Tech Giants' Tariff & Regulatory Headwinds
- Deirdre Bosa on Silicon Valley's dashed hopes for a friendlier Trump 2.0 administration:
- Apple flies iPhones out of India to beat tariffs but still sees shares down 15% since inauguration.
- Meta and Google face not just tariffs, but also antitrust action: "Meta… could result in the company divesting Instagram and WhatsApp. DOJ… wants Google to sell off its Chrome browser." (47:49)
- AI input costs rise, potentially ceding an edge to China’s state-supported tech sector. “Does American tech now risk falling behind just as demand is exploding?” (48:19)
- “Tech leaders, mega cap CEOs… played nice, maybe thinking that they’d get some relief, but that is not at all the way it’s going. And… China looking very opportunistic, may take the chance to really give their own companies a boost.” (48:52)
Notable/Memorable Quotes
“Throw out the models, throw out the playbook… unless you’re inside the President’s head, you don’t know when this is going to end.”
— Jamie Cox, Harris Financial (21:46)
“It’s not a time to be complacent. I think we all have to be ready for the unexpected… I’ve never sent out so many reports in my life in one week.”
— Nancy Lazar (17:54)
“I think the economy is going to need five rate cuts this year, but it’s only going to get two.”
— Mike Pond (10:48)
“We absolutely did… have a conversation about, can we keep going? My attorney said I’m not the only one… a lot of people are talking about, we just can’t absorb this margin.”
— Megan Lamoth, Foreay Golf (43:04)
“Maybe the best way to put it is there’s not a lot of best case scenario gaming out.”
— Steve Liesman (05:57)
Additional Highlights & Insights
- Fed’s Implicit Backstop: Several experts argue that simply knowing the Fed could intervene is keeping markets from outright seizing, despite volatile moves and widened bid/ask spreads.
- Regulatory Impacts: The consensus is that SLR and other post-crisis bank regulations are constraining market liquidity just when it's needed, and easing these rules could help stabilize Treasury trading.
- Manufacturing’s Limits: Even aggressive attempts to reshore apparel production hit high costs, missing industry infrastructure, and now an overwhelming tariff wall—forcing entrepreneurs into a survival scramble.

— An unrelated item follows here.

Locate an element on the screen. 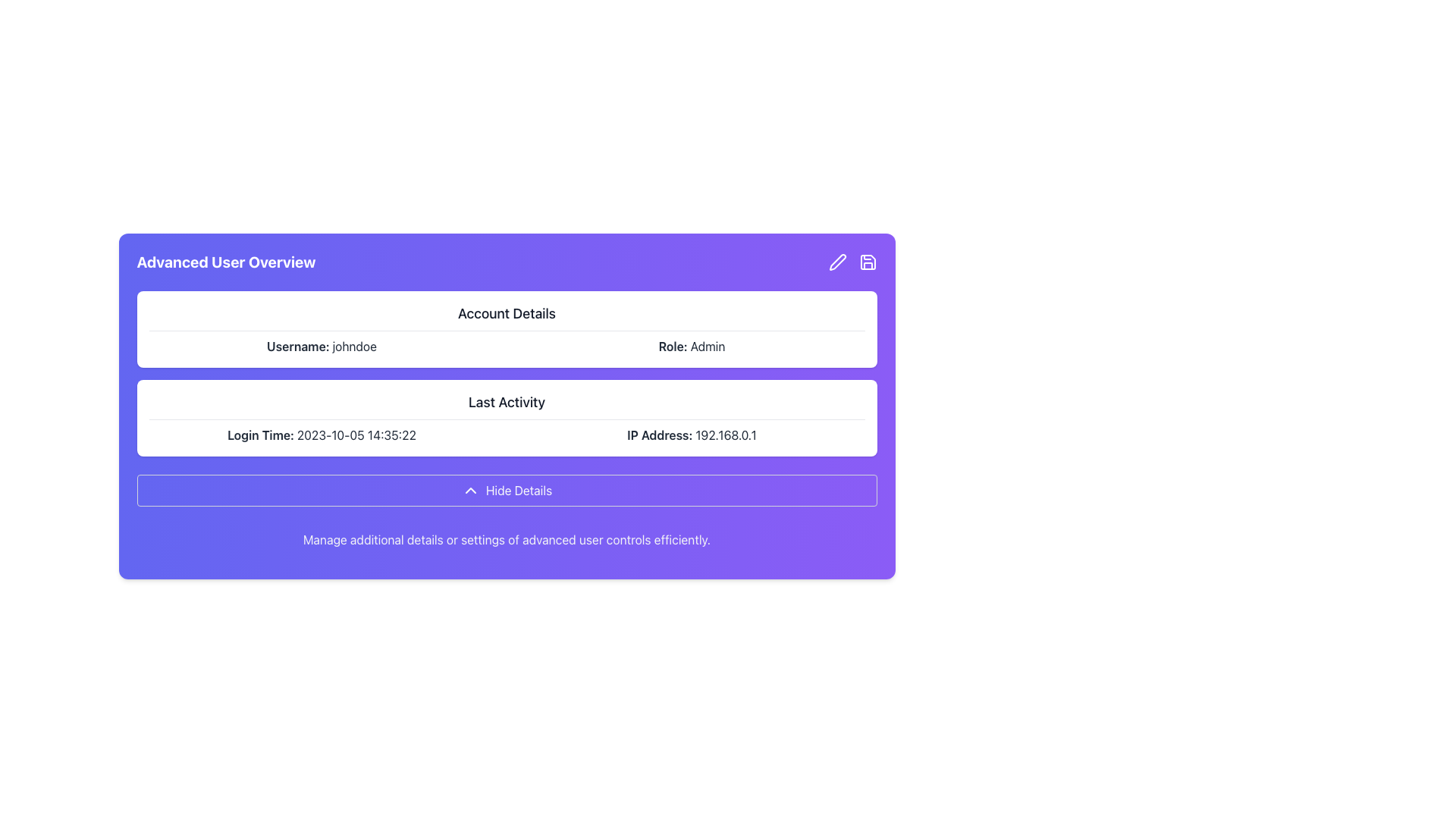 The image size is (1456, 819). the collapse icon located inside the button at the center-left of the button's bounds on the 'Advanced User Overview' card to suggest hiding the displayed details is located at coordinates (469, 491).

For Listeners Who Missed It
This episode captures a U.S. economic and market inflection point—where politics, policy, and geopolitics collide with the lived realities of companies big and small. The tension between sentiment and fundamentals, portfolios and policy, runs throughout, with an urgent tone. Ultimately, panelists suggest vigilance, creativity, and humility—there is no “playbook,” and no one is “cool and calm” in a week where historical moves and new shocks test the system’s resilience.

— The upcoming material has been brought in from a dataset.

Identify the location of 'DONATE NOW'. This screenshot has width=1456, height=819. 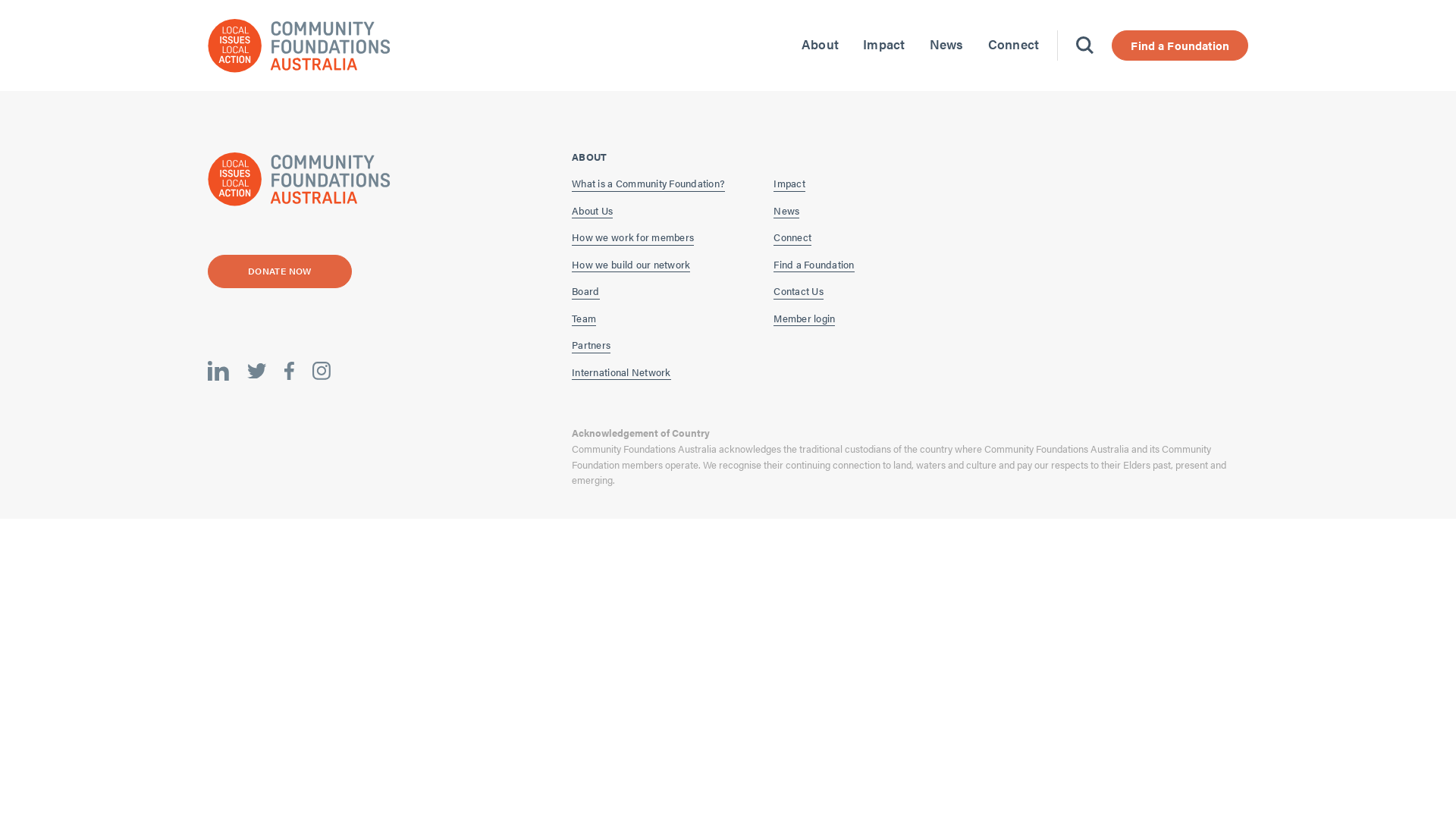
(280, 271).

Timestamps for Key Segments
- Market Update, Tariffs & Sentiment: 01:01–04:19
- Recession Risk & Economic Analysis: 04:19–11:57
- Bond Market, Housing, Liquidity: 11:57–21:05
- Investor Strategy: 21:11–24:41
- BNY CEO Interview: 26:58–31:58
- Apparel/Repatriation Case Study: 34:46–38:43
- Small Retailer on Tariff Survival: 38:43–43:43
- GM/Auto; Tech Shakeup: 45:07–49:11
Episode concluded with breaking news, further market updates, and a preview of continued tariff impacts and regulatory debate in coming weeks.